I will now present some extremes of action by a former child for each
of which I ask the reader to consider the questions:
a) What is the social effect of such action?
b) how does that effect relate to the Social Meta-Needs? and
c) What does that imply about what a rational action should entail?
Possible actions of former children wrt relatives:
1) Upon declaring independence, the former child leaves home, moves
away, changes hir name and never again has contact with hir parents or
other relatives who contributed to hir life before independence.
2) The former child despises his parents actions and ideas, but
remains as an apparent "loving" friend until their death.
3) Various in between scenarios.
Some points to consider about in between scenarios:
1) Did the relatives willfully make the choices of action and thought
that the former child finds reprehensible, or did they do the best
that they could with the then current knowledge, which "best" only
turned out to be negative in the light of new knowledge?
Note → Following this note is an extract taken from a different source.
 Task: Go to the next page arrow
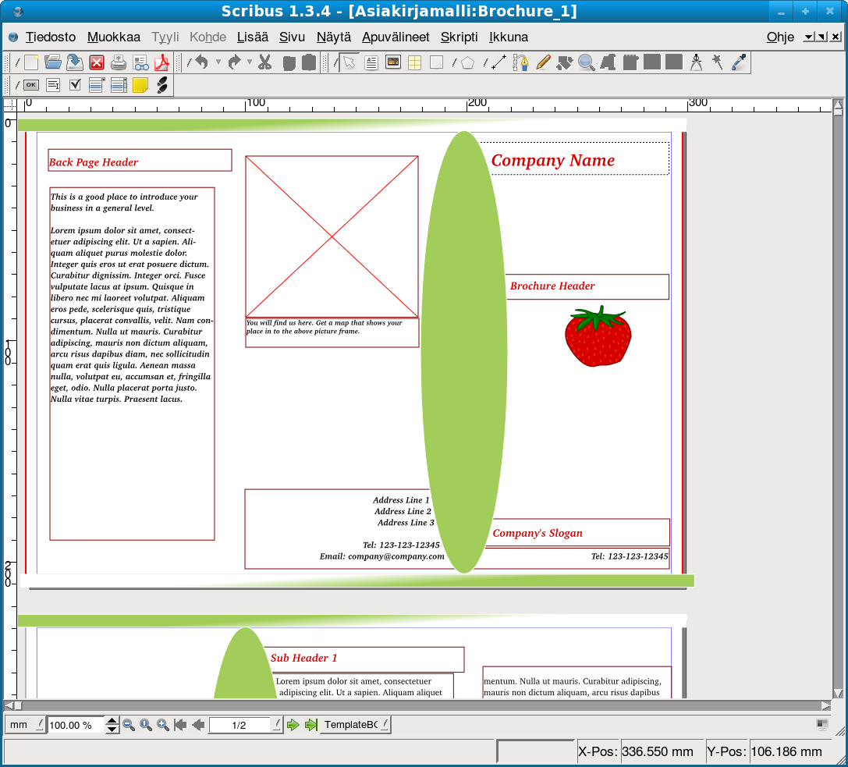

2) Are the relatives sincerely open to new thinking and trying to
change?
3) Are the relatives totally set and closed minded about anything
the former child has to say - which effectively means that they have
no respect for hir whatever?
4) Is there some mixture of these? Estimate how much and concerning
what things.
Don't think of this in terms of the current society, where such things
just cannot work, but in terms of the a future society, particularly
one where social preferencing is fully implemented, easy to use and
strongly used by everyone. Once you are finished thinking about how
these different actions of former children toward parents/relatives
will operate in that society will be the time to attempt as best you
can to transform the approach that you have decided is right for
yourself into actions within the present society, if possible.
> <another large snip by Paul>
And I have also snipped what was next because it was not on the same
topic as the above and was directed to Steve.